• What you are asked to do:
Among the entries that follow, tally the lines with the string "section". Give no more than the number.

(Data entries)
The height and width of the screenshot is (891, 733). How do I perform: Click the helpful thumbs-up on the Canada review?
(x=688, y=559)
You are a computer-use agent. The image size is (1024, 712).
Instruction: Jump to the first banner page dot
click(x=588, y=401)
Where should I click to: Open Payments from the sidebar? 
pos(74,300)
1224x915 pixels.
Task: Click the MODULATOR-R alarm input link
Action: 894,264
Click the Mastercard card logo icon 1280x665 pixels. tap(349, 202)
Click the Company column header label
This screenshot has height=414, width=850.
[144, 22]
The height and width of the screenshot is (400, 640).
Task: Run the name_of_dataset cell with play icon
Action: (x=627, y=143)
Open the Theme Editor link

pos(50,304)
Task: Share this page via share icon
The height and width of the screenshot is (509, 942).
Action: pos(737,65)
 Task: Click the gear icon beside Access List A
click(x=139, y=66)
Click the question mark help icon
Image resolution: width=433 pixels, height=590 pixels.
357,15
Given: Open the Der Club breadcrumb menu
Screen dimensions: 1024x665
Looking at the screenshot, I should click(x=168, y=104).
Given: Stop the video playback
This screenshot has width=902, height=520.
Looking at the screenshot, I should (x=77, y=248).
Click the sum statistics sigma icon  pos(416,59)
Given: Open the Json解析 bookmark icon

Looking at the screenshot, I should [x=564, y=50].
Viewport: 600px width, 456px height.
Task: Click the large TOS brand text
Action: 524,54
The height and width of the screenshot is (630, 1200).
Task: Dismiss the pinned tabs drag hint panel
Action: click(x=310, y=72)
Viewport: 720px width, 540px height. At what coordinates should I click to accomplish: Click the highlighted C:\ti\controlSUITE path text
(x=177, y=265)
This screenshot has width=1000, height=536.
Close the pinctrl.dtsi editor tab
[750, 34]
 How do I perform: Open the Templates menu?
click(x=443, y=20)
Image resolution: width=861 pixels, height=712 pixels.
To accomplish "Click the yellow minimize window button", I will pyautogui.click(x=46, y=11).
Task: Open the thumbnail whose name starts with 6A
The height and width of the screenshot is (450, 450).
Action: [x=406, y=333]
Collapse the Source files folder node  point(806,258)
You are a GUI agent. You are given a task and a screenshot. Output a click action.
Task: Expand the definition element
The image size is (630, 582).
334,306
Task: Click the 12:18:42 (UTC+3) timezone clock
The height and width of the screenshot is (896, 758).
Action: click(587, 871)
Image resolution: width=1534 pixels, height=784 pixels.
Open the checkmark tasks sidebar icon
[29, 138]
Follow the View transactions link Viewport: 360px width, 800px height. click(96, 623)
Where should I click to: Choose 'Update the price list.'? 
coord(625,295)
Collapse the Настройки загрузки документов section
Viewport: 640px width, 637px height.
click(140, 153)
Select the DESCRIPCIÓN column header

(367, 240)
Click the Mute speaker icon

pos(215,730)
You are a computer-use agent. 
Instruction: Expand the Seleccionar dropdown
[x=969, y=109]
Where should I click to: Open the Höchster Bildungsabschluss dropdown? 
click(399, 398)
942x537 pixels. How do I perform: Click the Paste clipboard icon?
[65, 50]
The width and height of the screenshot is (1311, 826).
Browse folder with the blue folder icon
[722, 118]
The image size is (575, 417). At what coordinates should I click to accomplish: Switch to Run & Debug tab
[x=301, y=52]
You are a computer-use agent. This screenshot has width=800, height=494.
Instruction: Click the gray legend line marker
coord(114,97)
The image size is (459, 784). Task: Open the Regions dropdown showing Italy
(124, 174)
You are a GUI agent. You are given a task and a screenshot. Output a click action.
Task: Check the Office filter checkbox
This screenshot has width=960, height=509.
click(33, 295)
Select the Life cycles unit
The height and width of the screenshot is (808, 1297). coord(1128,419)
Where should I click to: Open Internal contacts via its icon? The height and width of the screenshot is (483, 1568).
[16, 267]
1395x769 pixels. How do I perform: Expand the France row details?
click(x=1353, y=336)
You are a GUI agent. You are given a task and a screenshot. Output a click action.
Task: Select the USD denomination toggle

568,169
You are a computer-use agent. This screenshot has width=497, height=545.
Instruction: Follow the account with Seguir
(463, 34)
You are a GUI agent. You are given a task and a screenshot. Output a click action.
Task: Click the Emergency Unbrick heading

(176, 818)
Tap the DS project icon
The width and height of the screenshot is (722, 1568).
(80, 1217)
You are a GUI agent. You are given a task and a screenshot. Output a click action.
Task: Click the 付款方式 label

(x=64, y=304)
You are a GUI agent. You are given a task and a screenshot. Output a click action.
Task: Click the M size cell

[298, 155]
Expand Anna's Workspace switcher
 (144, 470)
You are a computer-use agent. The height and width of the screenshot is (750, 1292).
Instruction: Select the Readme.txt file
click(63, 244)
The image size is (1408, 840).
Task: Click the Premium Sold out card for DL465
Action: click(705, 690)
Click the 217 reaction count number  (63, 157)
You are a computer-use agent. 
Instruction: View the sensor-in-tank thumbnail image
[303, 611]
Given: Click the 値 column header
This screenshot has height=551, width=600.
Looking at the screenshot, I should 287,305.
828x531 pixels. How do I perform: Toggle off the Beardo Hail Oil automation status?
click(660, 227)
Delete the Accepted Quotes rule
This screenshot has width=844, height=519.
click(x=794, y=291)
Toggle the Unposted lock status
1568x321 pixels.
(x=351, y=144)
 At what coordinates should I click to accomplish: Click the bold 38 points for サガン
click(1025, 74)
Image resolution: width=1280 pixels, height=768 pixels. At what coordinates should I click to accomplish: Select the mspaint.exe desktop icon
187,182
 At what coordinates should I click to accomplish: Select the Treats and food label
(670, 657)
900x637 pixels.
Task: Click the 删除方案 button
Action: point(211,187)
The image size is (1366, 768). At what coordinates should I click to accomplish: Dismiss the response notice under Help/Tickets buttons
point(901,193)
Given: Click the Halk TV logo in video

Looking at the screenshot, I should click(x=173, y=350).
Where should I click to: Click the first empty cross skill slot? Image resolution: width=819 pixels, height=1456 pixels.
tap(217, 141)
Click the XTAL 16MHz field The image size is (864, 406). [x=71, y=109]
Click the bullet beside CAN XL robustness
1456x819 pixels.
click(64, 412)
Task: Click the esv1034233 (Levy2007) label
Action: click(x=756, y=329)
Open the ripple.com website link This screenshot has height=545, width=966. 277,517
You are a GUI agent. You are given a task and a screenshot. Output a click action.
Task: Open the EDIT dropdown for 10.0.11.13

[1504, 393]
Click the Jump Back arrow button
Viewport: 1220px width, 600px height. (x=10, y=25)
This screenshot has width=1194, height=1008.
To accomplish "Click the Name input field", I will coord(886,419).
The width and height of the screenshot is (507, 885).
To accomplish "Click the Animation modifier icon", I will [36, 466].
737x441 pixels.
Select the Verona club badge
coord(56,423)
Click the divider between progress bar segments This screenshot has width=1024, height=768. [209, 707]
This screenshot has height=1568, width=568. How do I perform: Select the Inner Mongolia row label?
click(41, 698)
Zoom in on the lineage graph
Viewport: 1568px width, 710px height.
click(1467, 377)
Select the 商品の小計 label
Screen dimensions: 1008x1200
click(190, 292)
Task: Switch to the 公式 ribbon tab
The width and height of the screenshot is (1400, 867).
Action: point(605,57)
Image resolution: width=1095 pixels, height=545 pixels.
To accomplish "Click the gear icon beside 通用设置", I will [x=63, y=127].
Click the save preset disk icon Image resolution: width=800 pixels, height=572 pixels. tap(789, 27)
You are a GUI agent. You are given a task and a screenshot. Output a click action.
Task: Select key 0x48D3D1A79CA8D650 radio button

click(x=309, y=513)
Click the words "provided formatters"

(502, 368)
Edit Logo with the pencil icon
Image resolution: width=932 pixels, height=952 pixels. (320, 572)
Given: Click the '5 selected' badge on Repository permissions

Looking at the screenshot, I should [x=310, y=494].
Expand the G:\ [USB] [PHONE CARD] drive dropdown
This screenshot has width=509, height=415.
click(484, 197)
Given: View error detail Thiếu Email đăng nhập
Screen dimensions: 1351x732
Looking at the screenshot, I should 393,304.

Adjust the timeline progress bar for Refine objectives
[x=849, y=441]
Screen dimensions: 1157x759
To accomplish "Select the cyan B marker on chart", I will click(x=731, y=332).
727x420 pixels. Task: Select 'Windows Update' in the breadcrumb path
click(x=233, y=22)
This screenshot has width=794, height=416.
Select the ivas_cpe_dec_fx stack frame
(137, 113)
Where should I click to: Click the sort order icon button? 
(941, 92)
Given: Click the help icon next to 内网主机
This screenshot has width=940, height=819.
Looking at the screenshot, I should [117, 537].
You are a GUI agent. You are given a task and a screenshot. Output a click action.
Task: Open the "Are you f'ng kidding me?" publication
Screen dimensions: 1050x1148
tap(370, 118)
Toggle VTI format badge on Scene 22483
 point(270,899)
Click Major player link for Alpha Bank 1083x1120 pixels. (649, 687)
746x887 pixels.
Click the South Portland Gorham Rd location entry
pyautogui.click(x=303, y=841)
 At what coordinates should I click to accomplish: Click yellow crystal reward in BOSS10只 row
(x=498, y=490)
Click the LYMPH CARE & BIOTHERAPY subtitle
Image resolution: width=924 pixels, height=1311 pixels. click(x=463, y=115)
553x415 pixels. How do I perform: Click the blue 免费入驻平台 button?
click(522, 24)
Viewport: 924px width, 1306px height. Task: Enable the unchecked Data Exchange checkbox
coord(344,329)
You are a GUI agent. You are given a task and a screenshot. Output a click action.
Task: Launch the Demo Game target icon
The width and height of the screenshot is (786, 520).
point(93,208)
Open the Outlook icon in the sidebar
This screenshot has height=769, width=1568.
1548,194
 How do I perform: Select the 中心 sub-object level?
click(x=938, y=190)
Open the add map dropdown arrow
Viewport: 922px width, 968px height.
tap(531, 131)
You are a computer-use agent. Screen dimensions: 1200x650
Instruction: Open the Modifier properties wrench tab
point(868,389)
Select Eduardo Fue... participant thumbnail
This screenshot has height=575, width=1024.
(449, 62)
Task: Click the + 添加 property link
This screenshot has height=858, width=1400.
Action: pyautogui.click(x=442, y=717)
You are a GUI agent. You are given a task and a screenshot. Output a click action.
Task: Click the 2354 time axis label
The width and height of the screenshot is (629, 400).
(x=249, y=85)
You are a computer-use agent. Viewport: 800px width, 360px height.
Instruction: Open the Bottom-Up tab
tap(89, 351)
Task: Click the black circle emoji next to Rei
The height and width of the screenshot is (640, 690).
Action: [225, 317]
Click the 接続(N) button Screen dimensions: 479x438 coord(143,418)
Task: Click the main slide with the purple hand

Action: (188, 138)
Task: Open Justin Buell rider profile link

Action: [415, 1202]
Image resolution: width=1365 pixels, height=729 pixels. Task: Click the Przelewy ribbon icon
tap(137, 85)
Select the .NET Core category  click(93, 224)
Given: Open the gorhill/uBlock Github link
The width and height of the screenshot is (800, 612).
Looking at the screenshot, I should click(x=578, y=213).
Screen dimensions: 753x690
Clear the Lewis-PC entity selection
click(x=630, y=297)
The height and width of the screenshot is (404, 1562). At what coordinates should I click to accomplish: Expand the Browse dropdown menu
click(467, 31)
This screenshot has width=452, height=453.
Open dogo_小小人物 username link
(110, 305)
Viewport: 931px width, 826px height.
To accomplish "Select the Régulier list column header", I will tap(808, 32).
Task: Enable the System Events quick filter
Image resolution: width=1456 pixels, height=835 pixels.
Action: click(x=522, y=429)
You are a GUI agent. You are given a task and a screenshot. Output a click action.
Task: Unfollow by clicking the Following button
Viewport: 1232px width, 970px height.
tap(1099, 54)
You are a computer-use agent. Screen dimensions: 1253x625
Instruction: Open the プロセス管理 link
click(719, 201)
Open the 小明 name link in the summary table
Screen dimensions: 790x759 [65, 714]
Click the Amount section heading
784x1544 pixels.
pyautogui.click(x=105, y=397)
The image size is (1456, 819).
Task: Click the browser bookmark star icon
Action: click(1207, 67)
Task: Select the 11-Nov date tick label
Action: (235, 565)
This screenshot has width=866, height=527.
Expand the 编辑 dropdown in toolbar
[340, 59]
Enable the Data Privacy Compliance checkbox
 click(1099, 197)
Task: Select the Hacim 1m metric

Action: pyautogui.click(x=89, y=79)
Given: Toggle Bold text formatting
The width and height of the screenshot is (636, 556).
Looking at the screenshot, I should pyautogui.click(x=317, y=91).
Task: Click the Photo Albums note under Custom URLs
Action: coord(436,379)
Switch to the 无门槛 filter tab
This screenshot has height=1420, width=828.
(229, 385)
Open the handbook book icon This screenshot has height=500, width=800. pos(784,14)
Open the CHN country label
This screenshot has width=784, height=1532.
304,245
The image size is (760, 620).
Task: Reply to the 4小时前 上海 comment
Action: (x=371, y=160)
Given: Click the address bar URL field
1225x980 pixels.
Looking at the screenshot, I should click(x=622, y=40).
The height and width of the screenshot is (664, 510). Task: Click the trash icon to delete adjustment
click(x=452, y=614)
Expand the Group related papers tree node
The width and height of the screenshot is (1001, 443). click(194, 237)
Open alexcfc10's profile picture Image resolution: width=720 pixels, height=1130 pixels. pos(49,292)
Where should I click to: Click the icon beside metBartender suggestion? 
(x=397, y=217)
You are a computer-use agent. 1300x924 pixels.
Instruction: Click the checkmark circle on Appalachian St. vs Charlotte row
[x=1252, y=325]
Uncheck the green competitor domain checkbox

• Solution below:
2